Below are some entries. Count the lines where "each" appears and state only that number.

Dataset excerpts

────

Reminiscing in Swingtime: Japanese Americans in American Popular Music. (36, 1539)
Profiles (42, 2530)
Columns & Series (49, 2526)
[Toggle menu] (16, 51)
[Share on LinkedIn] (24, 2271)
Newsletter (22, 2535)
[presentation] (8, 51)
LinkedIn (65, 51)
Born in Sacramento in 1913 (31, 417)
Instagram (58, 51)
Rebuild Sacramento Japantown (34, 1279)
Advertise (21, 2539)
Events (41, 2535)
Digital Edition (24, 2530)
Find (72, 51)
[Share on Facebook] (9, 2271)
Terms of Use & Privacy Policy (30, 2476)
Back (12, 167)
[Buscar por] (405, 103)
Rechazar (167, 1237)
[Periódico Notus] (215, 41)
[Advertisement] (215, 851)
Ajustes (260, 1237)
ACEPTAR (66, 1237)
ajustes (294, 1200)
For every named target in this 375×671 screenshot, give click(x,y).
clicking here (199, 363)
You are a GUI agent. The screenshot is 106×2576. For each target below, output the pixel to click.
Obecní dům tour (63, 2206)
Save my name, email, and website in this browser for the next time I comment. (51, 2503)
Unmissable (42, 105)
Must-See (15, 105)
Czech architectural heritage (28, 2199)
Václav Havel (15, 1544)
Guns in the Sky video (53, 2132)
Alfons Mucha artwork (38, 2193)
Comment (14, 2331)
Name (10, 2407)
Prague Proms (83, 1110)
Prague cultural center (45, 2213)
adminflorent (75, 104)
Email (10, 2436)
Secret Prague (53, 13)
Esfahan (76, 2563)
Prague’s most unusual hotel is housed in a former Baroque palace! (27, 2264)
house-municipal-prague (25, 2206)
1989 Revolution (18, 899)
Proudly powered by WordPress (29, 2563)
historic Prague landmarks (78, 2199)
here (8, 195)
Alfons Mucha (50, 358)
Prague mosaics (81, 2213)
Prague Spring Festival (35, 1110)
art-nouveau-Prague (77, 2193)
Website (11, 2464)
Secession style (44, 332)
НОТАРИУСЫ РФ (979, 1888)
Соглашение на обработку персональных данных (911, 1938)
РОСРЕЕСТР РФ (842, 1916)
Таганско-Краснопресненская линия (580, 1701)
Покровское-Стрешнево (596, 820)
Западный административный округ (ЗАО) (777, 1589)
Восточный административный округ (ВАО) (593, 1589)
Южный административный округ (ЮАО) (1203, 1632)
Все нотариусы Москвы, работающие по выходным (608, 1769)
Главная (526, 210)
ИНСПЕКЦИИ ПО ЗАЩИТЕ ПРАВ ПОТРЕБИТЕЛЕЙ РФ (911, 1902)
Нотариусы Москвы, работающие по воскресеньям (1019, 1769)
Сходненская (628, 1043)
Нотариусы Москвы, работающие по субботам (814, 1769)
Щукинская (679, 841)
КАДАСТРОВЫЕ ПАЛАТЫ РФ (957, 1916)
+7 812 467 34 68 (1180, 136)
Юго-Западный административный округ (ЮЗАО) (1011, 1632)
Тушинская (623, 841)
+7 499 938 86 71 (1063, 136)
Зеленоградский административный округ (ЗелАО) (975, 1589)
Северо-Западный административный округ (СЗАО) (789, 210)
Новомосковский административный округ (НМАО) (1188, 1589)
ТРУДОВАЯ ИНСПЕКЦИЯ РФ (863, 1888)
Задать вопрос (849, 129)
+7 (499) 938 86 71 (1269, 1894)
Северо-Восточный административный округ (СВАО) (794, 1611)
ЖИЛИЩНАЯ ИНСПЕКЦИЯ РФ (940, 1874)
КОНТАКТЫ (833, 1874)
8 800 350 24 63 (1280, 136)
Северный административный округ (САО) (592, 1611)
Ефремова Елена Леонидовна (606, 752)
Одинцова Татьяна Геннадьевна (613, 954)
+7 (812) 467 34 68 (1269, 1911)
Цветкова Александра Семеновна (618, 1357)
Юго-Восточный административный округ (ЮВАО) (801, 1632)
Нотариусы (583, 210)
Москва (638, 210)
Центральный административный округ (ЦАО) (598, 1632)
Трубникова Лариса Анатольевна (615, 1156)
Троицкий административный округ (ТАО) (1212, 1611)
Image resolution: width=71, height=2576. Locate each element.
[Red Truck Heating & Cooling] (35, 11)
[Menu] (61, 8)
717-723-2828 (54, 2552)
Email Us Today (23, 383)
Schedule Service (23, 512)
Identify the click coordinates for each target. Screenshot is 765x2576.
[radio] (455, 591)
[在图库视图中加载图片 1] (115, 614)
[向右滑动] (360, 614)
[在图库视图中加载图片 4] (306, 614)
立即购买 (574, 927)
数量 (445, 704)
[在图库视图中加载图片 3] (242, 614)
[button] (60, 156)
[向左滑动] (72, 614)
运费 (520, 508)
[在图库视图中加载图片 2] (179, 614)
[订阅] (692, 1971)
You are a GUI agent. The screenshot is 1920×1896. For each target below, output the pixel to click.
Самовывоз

────

Finished task: 4